In re Willeford, No. 04-20-00495-CV, 2021 WL 356242 (Tex. App.—San Antonio 2021, orig. proceeding) (mem. op.) (02-03-21).

Facts: During the pendency of their divorce suit, Husband and Wife entered into an MSA. Thereafter, the trial court entered an agreed divorce decree based upon the MSA. Husband subsequently filed a motion for new trial, in which he argued that there were disagreements with Wife regarding the contents of the agreed divorce decree, child support was improperly calculated at mediation, and Wife violated the MSA’s conservatorship provisions. Husband’s motion was not accompanied by any evidence. At the hearing thereon, no testimony or other evidence was presented. At the conclusion of the hearing, the trial court granted Husband’s motion for new trial, vacated the divorce decree, and ordered the case be “reinstated to the position the matter held” prior to execution of the MSA. Wife filed a petition for writ of mandamus.

Holding: Petition for Writ of Mandamus Granted.

Opinion: Wife argues that the trial court erred in granting Husband’s motion for new trial. In his motion for new trial, Husband argued that there were disagreements with Wife regarding the contents of the agreed divorce de- cree, child support was improperly calculated at mediation, and Wife violated the MSA’s conservatorship provi- sions. These grounds provided no basis to grant a motion for new trial. Husband did not argue that the MSA did not satisfy the statutory requirements for MSAs. Furthermore, Husband did not introduce any evidence in his mo- tion or during the hearing thereon to support his grounds for a new trial, Wife’s conduct after the MSA was exe- cuted does not provide any defense to the formation of the MSA as a contract, and Husband’s bare and unsub- stantiated allegation that child support was incorrectly calculated provided an insufficient basis for relief from the divorce decree rendered on the MSA. Accordingly, the trial court abused its discretion in granting Husband’s mo- tion for new trial.

 

ASSOCIATE JUDGE HAD AUTHORITY TO TRANSFER DIVORCE SUIT TO OTHER COUNTY. HOWEVER, TRIAL COURT ERRED IN SIGNING DIVORCE DECREE THAT DEPARTED FROM TERMS OF MEDIATED SETTLEMENT AGREEMENT.

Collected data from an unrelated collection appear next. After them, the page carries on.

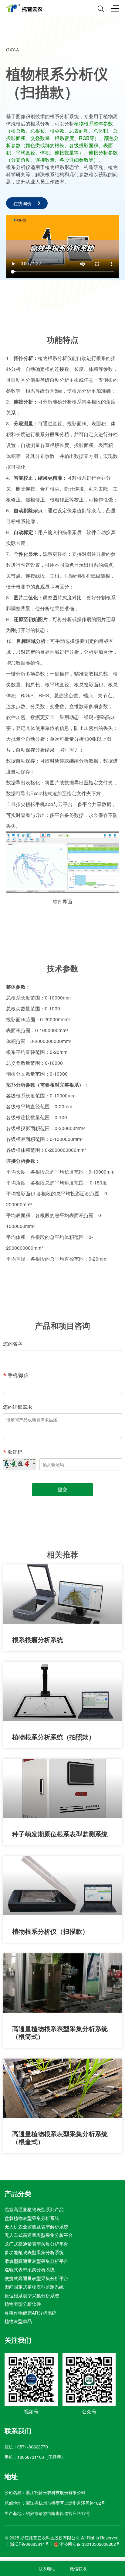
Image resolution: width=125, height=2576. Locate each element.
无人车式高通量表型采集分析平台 (39, 2235)
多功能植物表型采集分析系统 (34, 2252)
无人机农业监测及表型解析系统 (36, 2226)
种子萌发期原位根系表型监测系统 (60, 1833)
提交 (62, 1489)
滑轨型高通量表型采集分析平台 (36, 2260)
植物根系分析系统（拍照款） (53, 1736)
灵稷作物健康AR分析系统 (30, 2312)
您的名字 (12, 1343)
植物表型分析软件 (23, 2304)
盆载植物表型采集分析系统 (32, 2218)
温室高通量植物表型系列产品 (34, 2209)
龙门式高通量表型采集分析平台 (36, 2243)
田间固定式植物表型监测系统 (34, 2286)
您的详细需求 (17, 1406)
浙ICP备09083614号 (29, 2544)
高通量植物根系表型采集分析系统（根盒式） (60, 2137)
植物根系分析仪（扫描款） (50, 1931)
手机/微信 (18, 1375)
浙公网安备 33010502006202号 (89, 2544)
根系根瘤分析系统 (37, 1639)
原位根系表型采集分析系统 (32, 2295)
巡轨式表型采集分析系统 (30, 2269)
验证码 (15, 1451)
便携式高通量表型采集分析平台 (36, 2278)
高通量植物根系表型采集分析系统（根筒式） (60, 2032)
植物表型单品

Maraio-Wilhoit v. Wilhoit, No. 11-18-00312-CV, 2021 WL 389243 (Tex. App.—Eastland 2021, no pet. h.) (mem. op.) (02-04-21).

Facts: Wife filed for divorce in Lubbock County. However, at the time of filing, Wife was a resident of Midland County. Husband filed a motion to transfer venue to Midland County, which was granted after a hearing by an associate judge. Wife subsequently filed a request for a de novo hearing, but a de novo hearing was never held. Notably, Wife’s request for a de novo hearing did not address the venue transfer, but instead addressed another matter from the hearing. After the suit was transferred to Midland County, the parties attended mediation and en- tered into an MSA, which provided, inter alia, that each party would pay their own attorney’s fees. Thereafter, Husband submitted a proposed divorce decree to the trial court, which incorporated the terms of the MSA, except for an award of attorney’s fees to Husband. After the trial court entered the divorce decree, Wife appealed.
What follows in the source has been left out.